Lunar sample numbering and curation
Every Apollo 11 sample carries a unique number in the 10000s — the first block of the generic Apollo lunar sample numbering scheme, which reserves 10001–10099 for Apollo 11. (The 1977 catalogue documented samples through 10089; later compilations such as the Lunar Sample Compendium include higher numbers — e.g., 10091–10094.) The numbers were assigned during processing at the Lunar Receiving Laboratory; for example, the rocks and soils of the bulk sample were catalogued from these numbers as the containers were opened.
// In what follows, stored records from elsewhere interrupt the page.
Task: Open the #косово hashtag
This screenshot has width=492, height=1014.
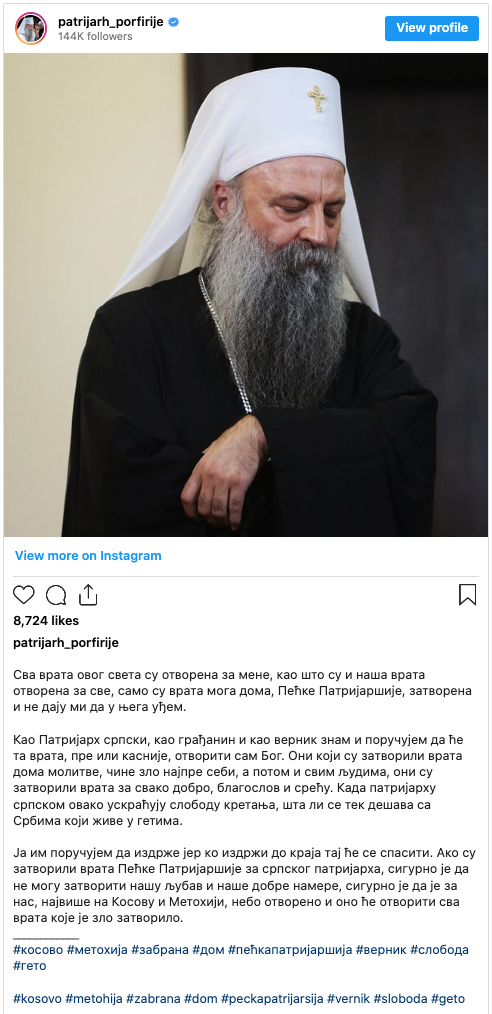Action: 38,950
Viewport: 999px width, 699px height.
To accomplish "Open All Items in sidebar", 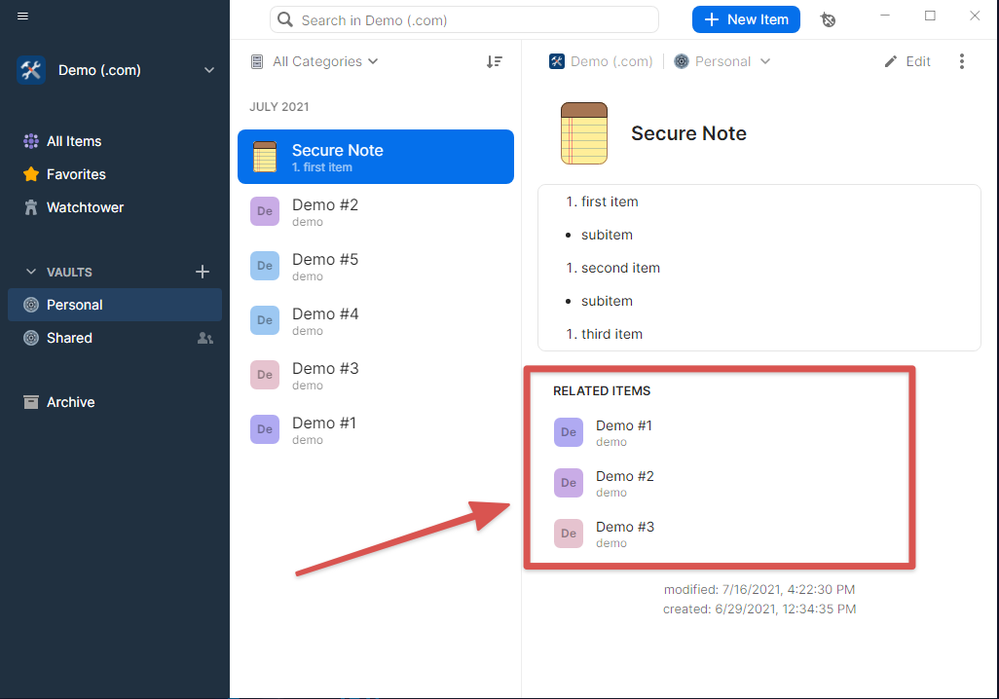I will click(73, 141).
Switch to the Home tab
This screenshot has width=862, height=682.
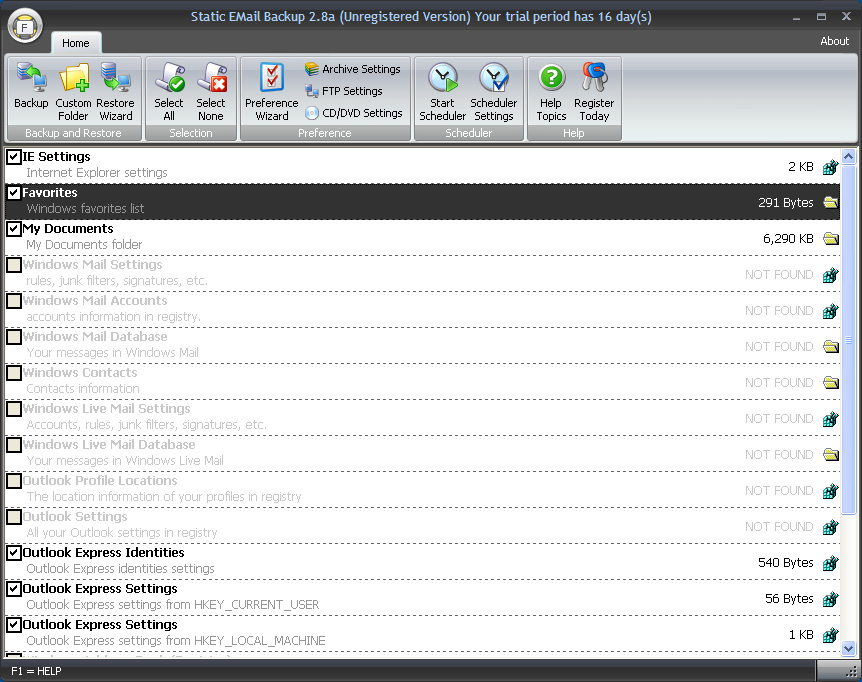[76, 43]

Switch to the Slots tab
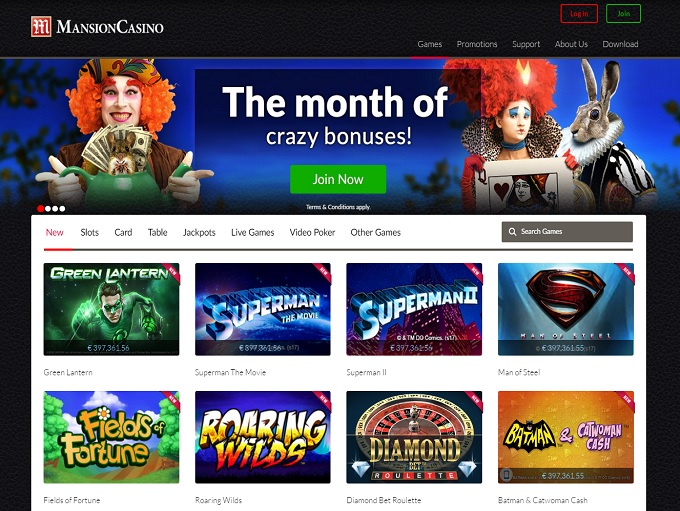click(x=90, y=233)
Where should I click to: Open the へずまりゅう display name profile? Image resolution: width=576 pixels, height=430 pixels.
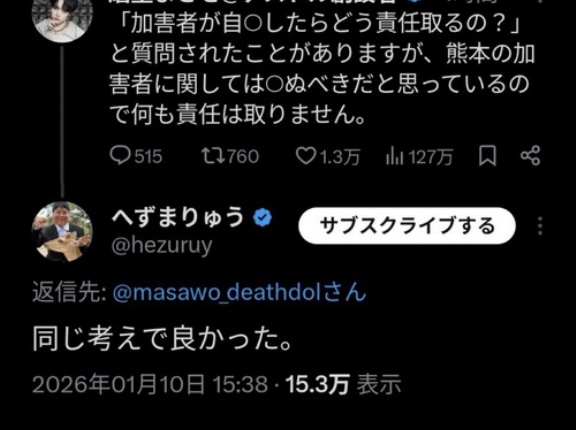(x=178, y=217)
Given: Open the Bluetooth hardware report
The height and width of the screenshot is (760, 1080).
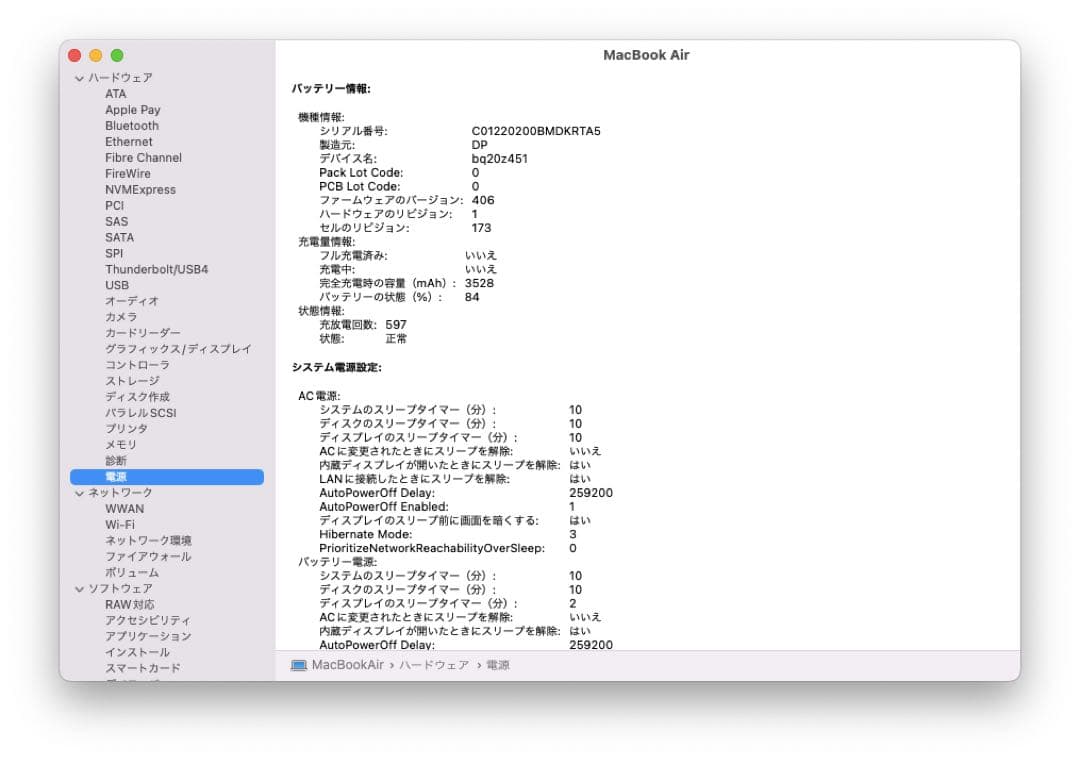Looking at the screenshot, I should pos(132,125).
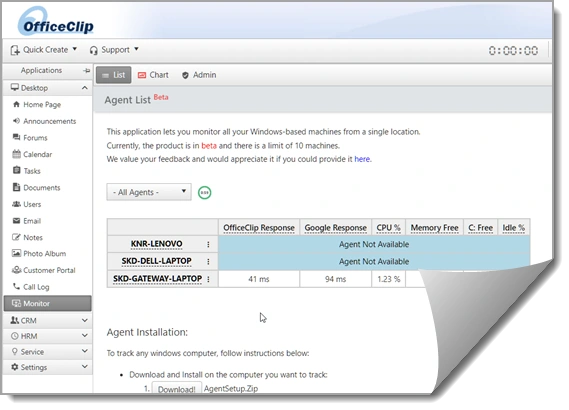Switch to the Admin tab
569x410 pixels.
[x=199, y=75]
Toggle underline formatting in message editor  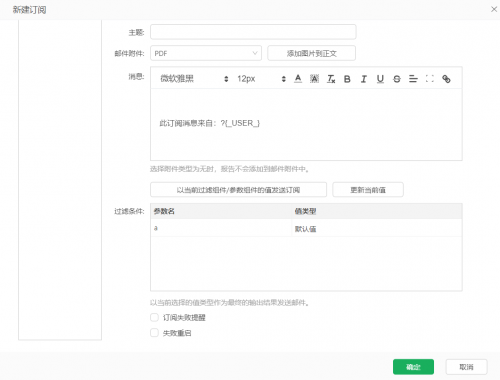380,79
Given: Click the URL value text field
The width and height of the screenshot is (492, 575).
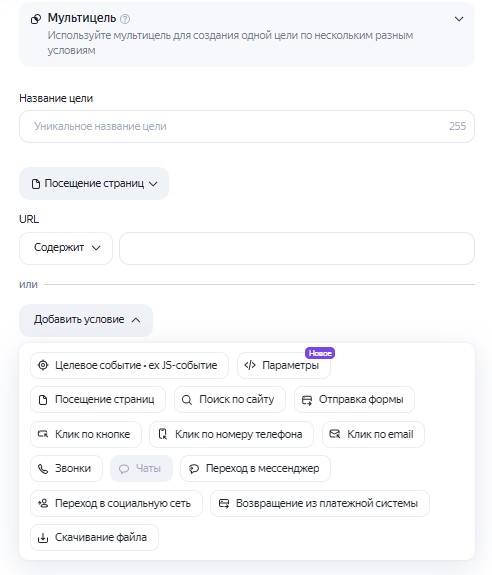Looking at the screenshot, I should tap(297, 248).
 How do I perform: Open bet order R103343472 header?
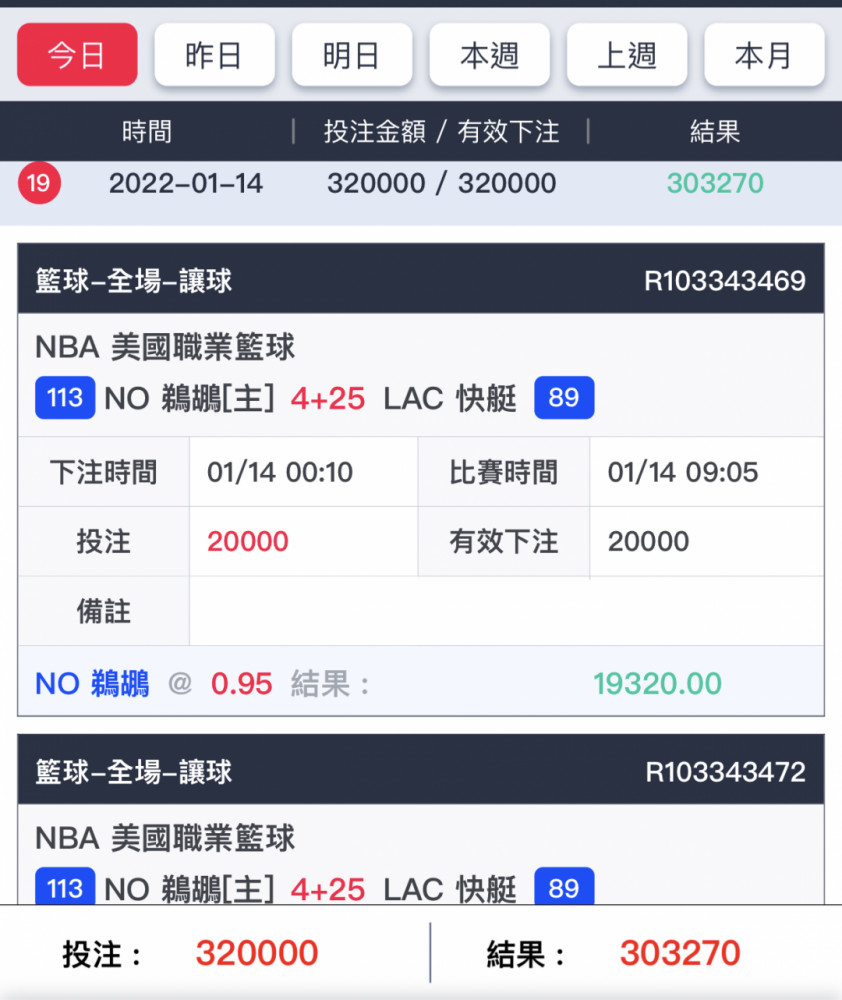point(421,770)
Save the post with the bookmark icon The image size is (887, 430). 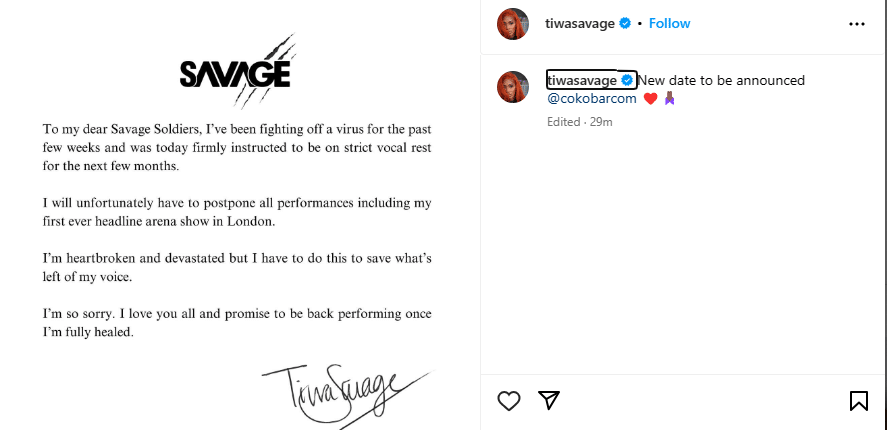858,401
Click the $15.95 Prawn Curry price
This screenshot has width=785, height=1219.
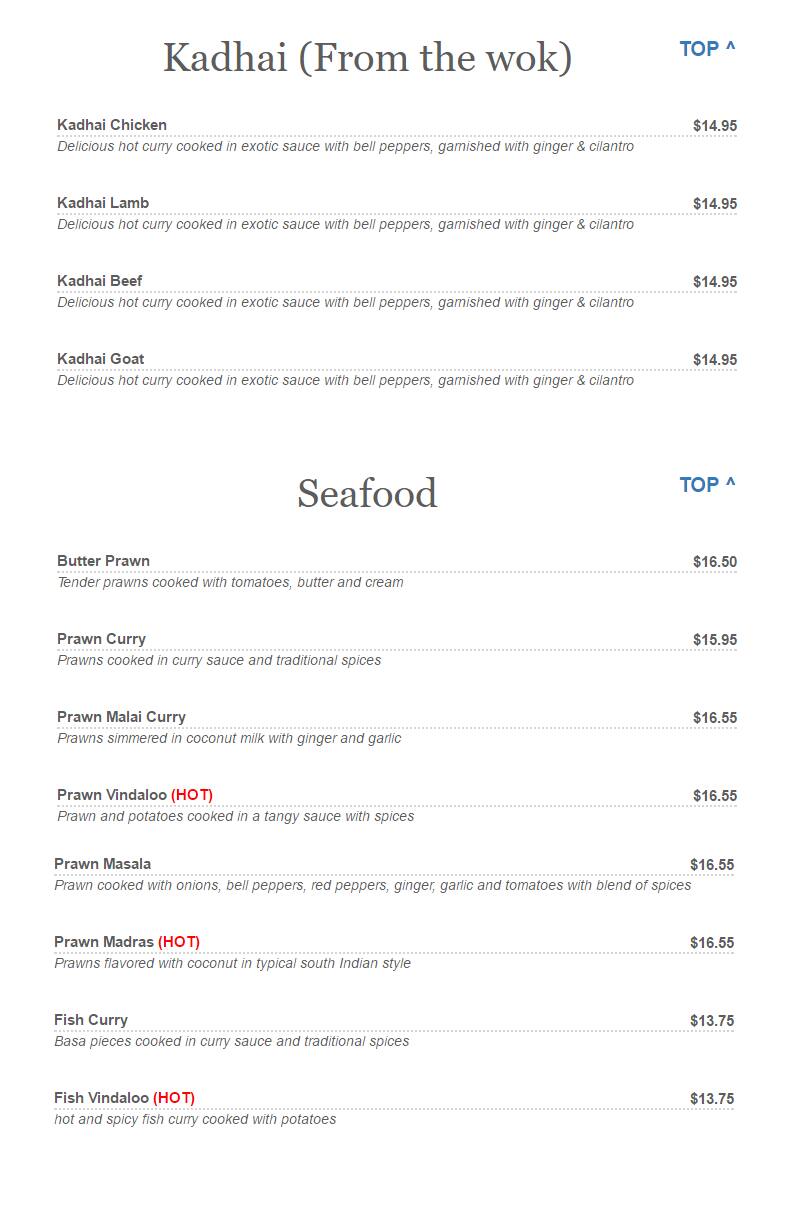click(715, 640)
The Apollo 11 Lunar Sample Information Catalogue (JSC 12522) is the curation record: compiled by F. E. Kramer, D. B. Twedell, and W. J. A. Walton, Jr. at the NASA Johnson Space Center Sample Information Center (February 1977, revised edition), it documents each sample’s type, weight, photographs, the return container it came from (ALSRC #1003 Bulk or #1004 Documented), and its early processing and splitting history. This curation discipline — stable numbers, documented provenance, tracked splits — lets a single sample be subdivided and loaned to many laboratories over decades while preserving traceability.
The modern per-sample synthesis is the Lunar Sample Compendium (Meyer, NASA JSC), which gathers each sample’s analyses and its split genealogy — for example the bulk soil 10002 yielded the fines 10084 and 10086, and 10026 was divided into 10027 and 10028 — the traceable subdivision this numbering exists to support. Some “samples” were even born in the lab: basalt 10092 began as split 10002,22 — a rock that emerged from the bulk soil during processing and earned its own number.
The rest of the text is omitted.